We built a cover over the pond and have started to plant the area, should be done soon, then will post pictures. We have a new femaile Koi that is pregnant. She is black with a white belly and white nose so we call her Orca. Have to get a male for her, since I lost mine.
I have been trying to read a book from a friend who has been published and it comes out in June, so I cannot tell you the name yet. I am having problems with it, very slow reader I am. But what I see in it that for you care givers it probably will be good. I cannot relate to the person's feelings from this side of the fence, except to let them know that many of their feelings we have on this side. Of course we don't have the family BS of what to do with us to tend with, we just keep going on and forgetting. But I can see how it could get tacky, since we are still locked away and forgotten about. Not alot has changed over the decades.

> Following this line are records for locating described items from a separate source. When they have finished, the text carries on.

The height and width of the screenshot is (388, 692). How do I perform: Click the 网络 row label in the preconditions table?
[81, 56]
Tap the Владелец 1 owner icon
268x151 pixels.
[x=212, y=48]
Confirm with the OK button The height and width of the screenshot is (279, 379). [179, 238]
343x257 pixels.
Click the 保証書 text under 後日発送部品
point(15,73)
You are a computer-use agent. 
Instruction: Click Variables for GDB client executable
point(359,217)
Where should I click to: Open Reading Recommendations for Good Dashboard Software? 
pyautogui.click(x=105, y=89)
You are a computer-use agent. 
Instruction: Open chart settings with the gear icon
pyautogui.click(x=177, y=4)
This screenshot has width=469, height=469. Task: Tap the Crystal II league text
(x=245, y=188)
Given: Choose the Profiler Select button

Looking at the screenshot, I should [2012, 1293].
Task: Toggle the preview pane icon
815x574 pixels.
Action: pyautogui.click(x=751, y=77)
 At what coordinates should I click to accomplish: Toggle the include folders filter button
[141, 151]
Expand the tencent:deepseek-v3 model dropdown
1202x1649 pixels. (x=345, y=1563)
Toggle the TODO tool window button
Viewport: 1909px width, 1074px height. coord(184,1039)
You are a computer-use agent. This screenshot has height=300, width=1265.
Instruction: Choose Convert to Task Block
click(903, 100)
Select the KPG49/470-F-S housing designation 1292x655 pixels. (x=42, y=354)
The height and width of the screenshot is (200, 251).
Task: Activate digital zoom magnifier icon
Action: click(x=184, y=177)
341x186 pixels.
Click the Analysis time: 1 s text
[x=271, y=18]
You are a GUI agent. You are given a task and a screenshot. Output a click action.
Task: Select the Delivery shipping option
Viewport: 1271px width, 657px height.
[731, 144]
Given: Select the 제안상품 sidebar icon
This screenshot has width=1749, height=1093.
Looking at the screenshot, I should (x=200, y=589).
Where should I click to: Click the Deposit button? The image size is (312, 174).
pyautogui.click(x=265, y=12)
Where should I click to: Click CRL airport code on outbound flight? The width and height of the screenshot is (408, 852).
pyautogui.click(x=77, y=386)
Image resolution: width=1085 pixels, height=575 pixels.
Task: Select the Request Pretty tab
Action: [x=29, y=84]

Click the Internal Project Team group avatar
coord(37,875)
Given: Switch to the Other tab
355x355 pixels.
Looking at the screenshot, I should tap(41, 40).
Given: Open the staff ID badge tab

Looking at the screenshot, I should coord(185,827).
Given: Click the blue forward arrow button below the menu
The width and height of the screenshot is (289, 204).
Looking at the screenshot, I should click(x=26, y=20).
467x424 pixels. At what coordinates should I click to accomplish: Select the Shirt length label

I am starting to become disconnectd from life in general and my past and who I once was. Things seem to be of little importance anymore. Ask me this afternoon what I did this morning and I will have problems telling you and so goes the day and my life. Trying to keep a sense of humor is becoming hard, I do not like this world of mine but I cannot change it, it is what it is, shit.
Posting is getting harder. The note on my computer to do so does not help much, I just start and forget and walk away. telling of the misery of this does not even fill worhwihile anymore. There is a lonelyness that is setting in a feeling of being apart from everything, and trying to hang on I feel like I am drowning in a vast void in my mind.
So much babbling.
God Bless You & This Country of Ours!